__EXERCISE DIRECTIONS__
With the pictures omitted, print exactly the lines below, from the one containing "Task: Click the Andrew Tate display name" through the one containing "Given: Switch map view to Hybrid", and nothing else.

[AVAILABLE RECORDS]

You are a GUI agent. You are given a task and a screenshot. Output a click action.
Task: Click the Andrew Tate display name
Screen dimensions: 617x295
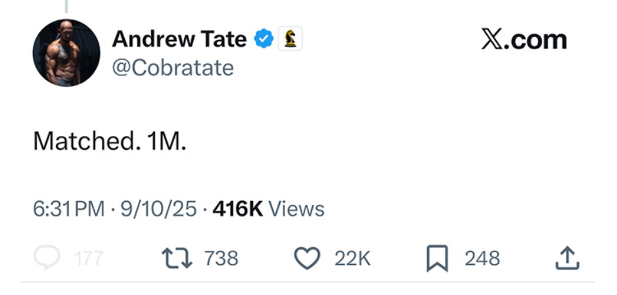pos(178,39)
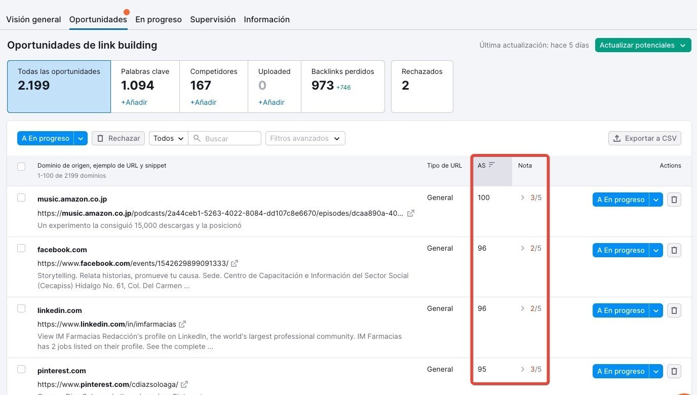This screenshot has height=395, width=697.
Task: Open the Supervisión tab
Action: click(x=213, y=20)
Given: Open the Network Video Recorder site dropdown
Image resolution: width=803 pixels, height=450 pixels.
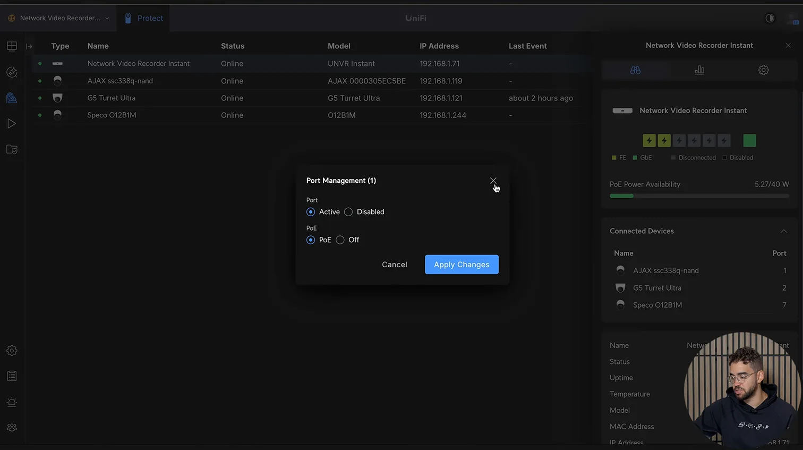Looking at the screenshot, I should click(59, 18).
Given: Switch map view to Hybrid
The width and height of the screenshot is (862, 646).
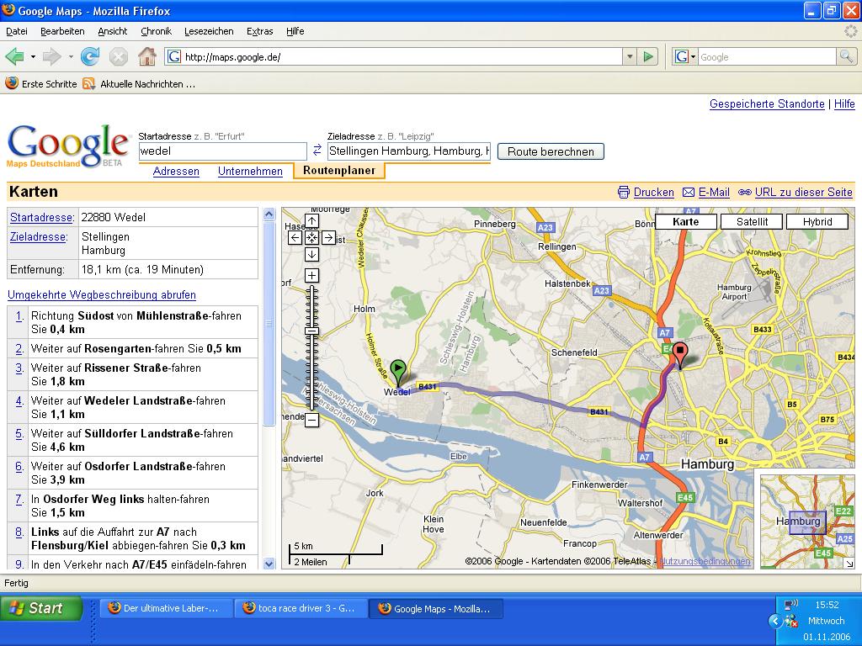Looking at the screenshot, I should (x=817, y=222).
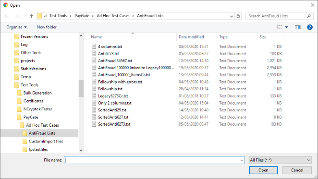The image size is (318, 179).
Task: Click the New folder button
Action: 47,27
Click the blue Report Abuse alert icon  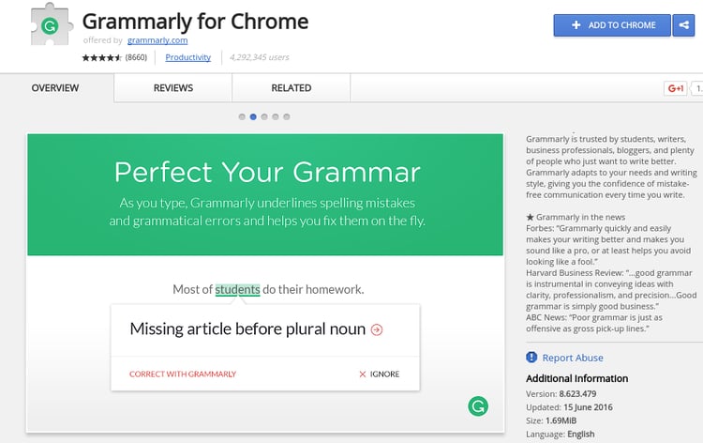coord(532,358)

[/AVAILABLE RECORDS]

__RESULT OF THE EXERCISE__
Task: Click the Andrew Tate display name
Screen dimensions: 617x295
pos(178,39)
This screenshot has height=395, width=697.
Task: Open the Supervisión tab
Action: click(x=213, y=20)
Given: Open the Network Video Recorder site dropdown
Image resolution: width=803 pixels, height=450 pixels.
Looking at the screenshot, I should click(59, 18).
Given: Switch map view to Hybrid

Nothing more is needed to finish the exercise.